The United States has not revoked its invitation to China to participate in this year’s Rim of the Pacific (RIMPAC) exercise despite increasingly aggressive behavior towards its neighbors in the South China Sea because the U.S. hopes China may still participate in a “system of cooperative nations,” Defense Secretary Ash Carter said April 15 aboard the aircraft carrier USS John C. Stennis (CVN-74).
During a question and answer session with sailors, Carter was asked why China would still be allowed to join the multinational exercise despite “China’s misbehaving.”
“You’re right to use the word ‘allow,’ because actually we issued the invitations, and we have not taken the step of disinviting them,” Carter explained.
“And I’ll give you some of the logic behind that. Our approach to security in the region, as I indicated there, has always been to try to include everyone, so that’s our basic approach. So even as we stand strong and improve all of our systems and stand strong with our allies – and develop new partnerships with countries like India and Vietnam that we don’t have decades of experience with, like the Philippines; they’re all coming to us, in part because they’re concerned about China – but we’re still taking the approach of, everybody ought to work together here. So if the Chinese want to participate, I think it’s the right place for us to be. Come on, and instead of standing apart from everybody and isolating yourself and excluding yourself, try to be part of the system of cooperative nations that have made, as I said, the Asian miracle possible.”
The U.S. invited China to participate in RIMPAC for the first time in 2014 – and China, in addition to bringing its four invited warships and auxiliary ships, also staged a surveillance ship right at the edge of U.S. territorial waters to gather electronic and communications data from nearby ships and aircraft. Chinese officials said the ship’s presence near the exercise was within its rights to operate in the region.
The People’s Liberation Army Navy (PLAN) was invited during RIMPAC 2014 to participate in RIMPAC 2016, and that invitation has not been revoked despite ongoing aggression and militarization in the South China Sea, Carter said.

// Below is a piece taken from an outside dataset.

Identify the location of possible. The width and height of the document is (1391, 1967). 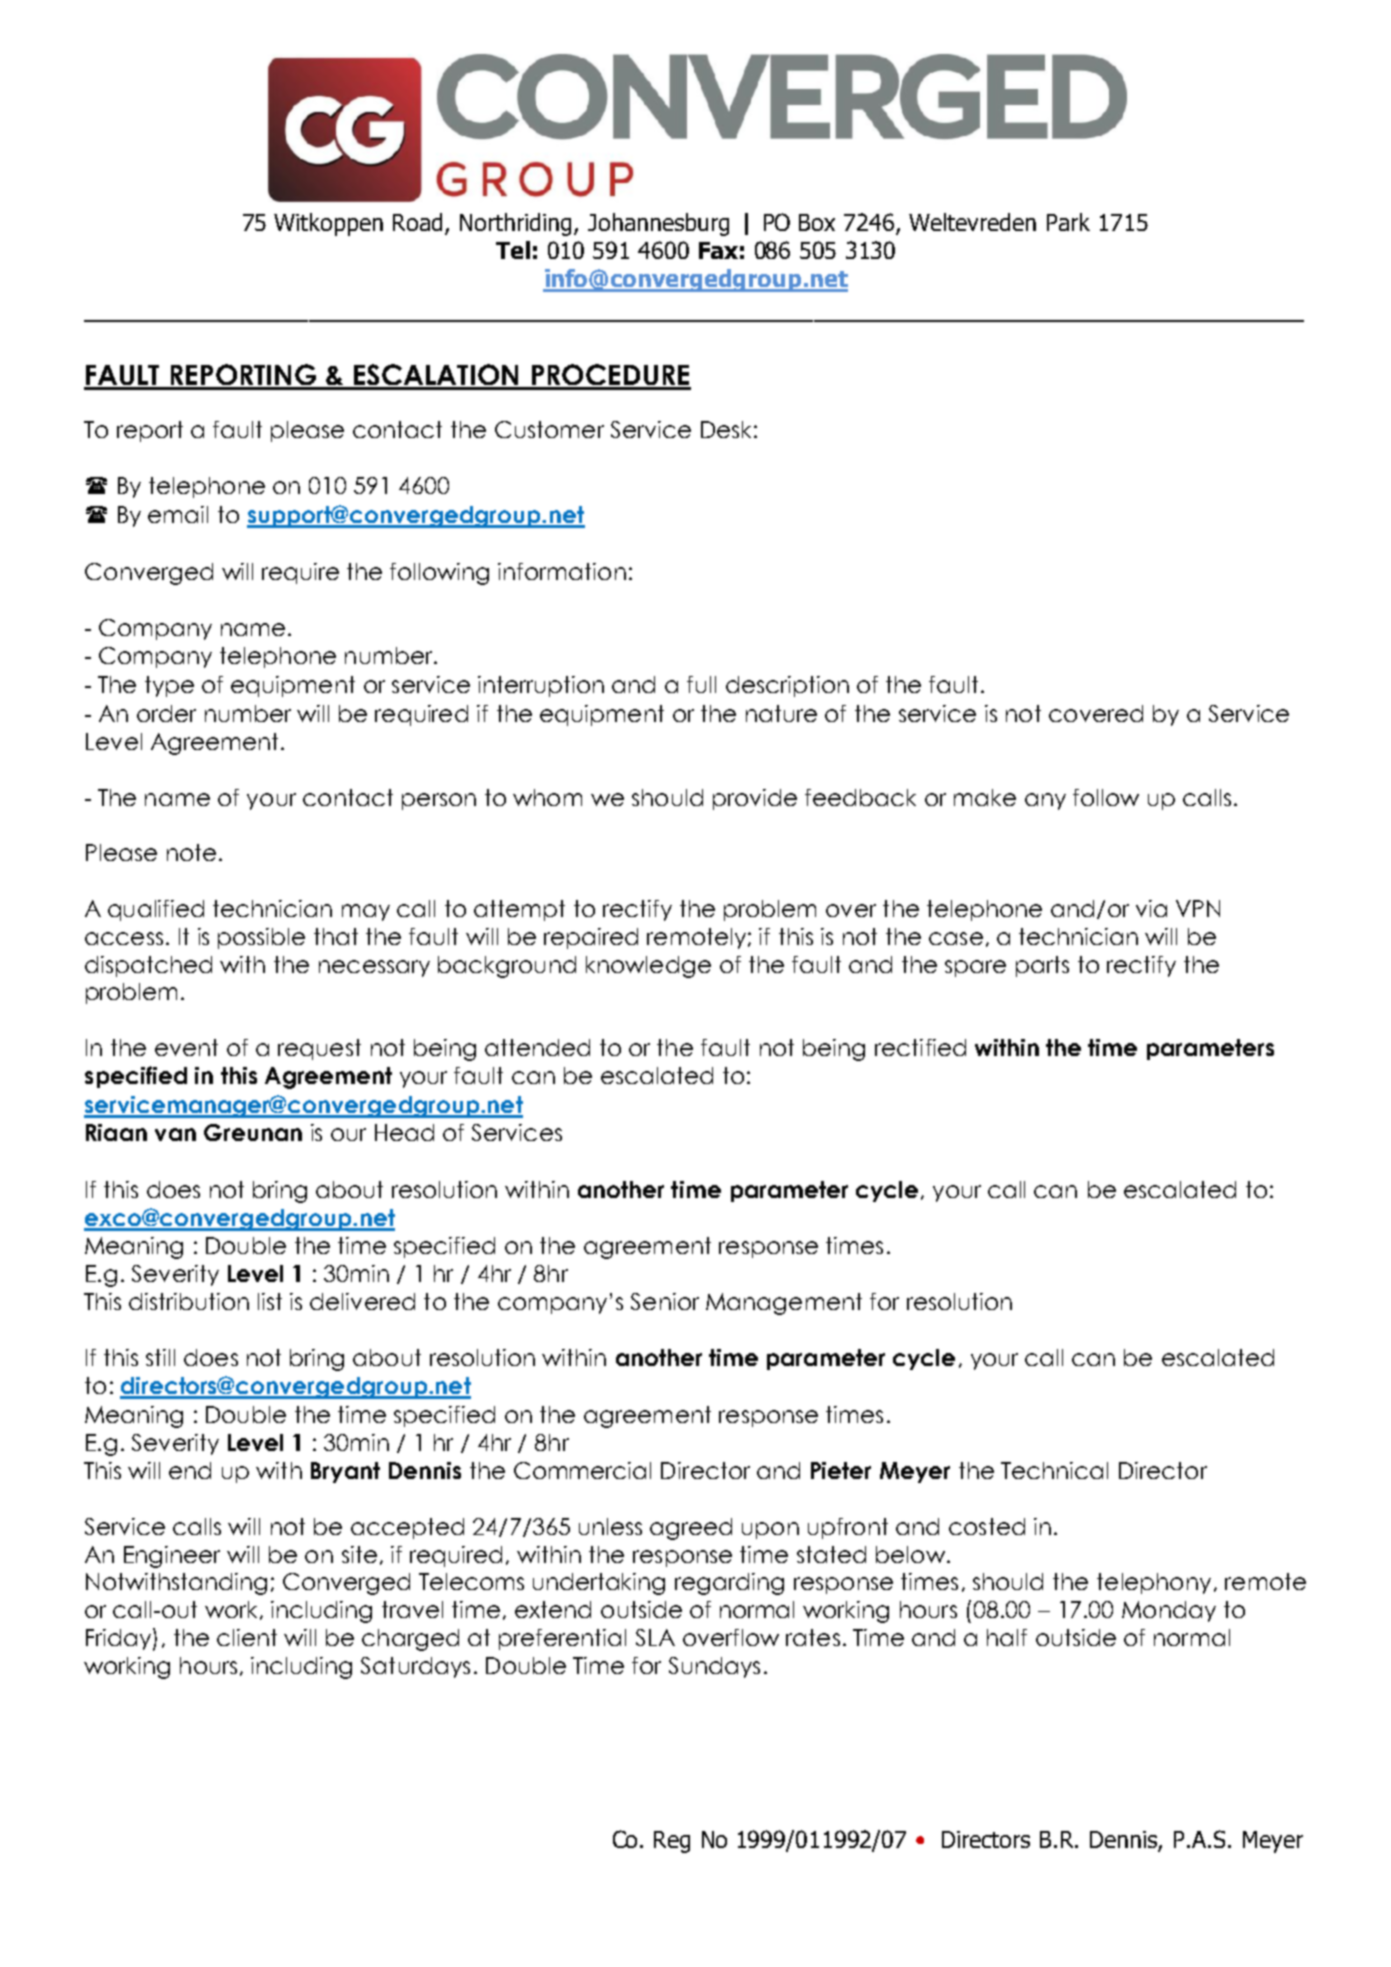
(261, 938).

Since the last RIMPAC exercise, however, the South China Sea has seen some tense moments. There have been numerous allegations of PLAN ships harassing Vietnamese fishing ships in Vietnamese waters, an incident where a Chinese Coast Guard cutter rammed a Chinese fishing ship that was seized by Indonesian law enforcement inside Indonesian waters, and claims that Chinese fishing ships entered other nations’ territorial waters. China has also built up reefs so aircraft can land, ships can pull into port and radars and weapons could be deployed to these artificial islands.
China has acknowledged deploying military assets on the islands – such as anti-ship cruise missiles on Woody Island – though officials insist the weapons are for self-defense purposes only.
During his troop talk aboard Stennis, Carter said that “in the South China Sea China’s actions in particular are causing anxiety and raising regional tensions.” Still, China’s RIMPAC invitation stands, he said.
Also during the question and answer session, Carter was asked about China’s role in cyber attacks and how the U.S. government could better protect itself.
“China is one of actually many countries that we have found engaging in cyber misbehavior,” Carter said.
“We may have made some progress forward, because when the two presidents were together now six months ago or so, they reached an agreement to stop doing that, and we’re watching and seeing if that agreement is honored,” he said of a September 2015 meeting between Presidents Barack Obama and Xi Jinping.
“We’ve got to be good at defending our networks, but you can’t count on anybody not to try to exploit networks as a way of creating vulnerability for you,” he said of the more general global threat of cyber crime, adding that the Defense Department is investment money and people in protecting the networks that warfighters use to do their jobs.
“Some of this is just from pranks. Some of it is from companies trying to steal their secrets, and some of it is by people who want to do damage, including governments that want to have the ability to do damage,” Carter said.
“So wherever it comes from, we’ve got to be able to defend ourselves in the first instance, and then people ought to know that if you attack us – I don’t care how you attack us; cyber or whatever, an attack is an attack –we’re going to respond. Not necessarily in cyber, but we’ll respond in the way we choose. But you’ll be sorry you did it.”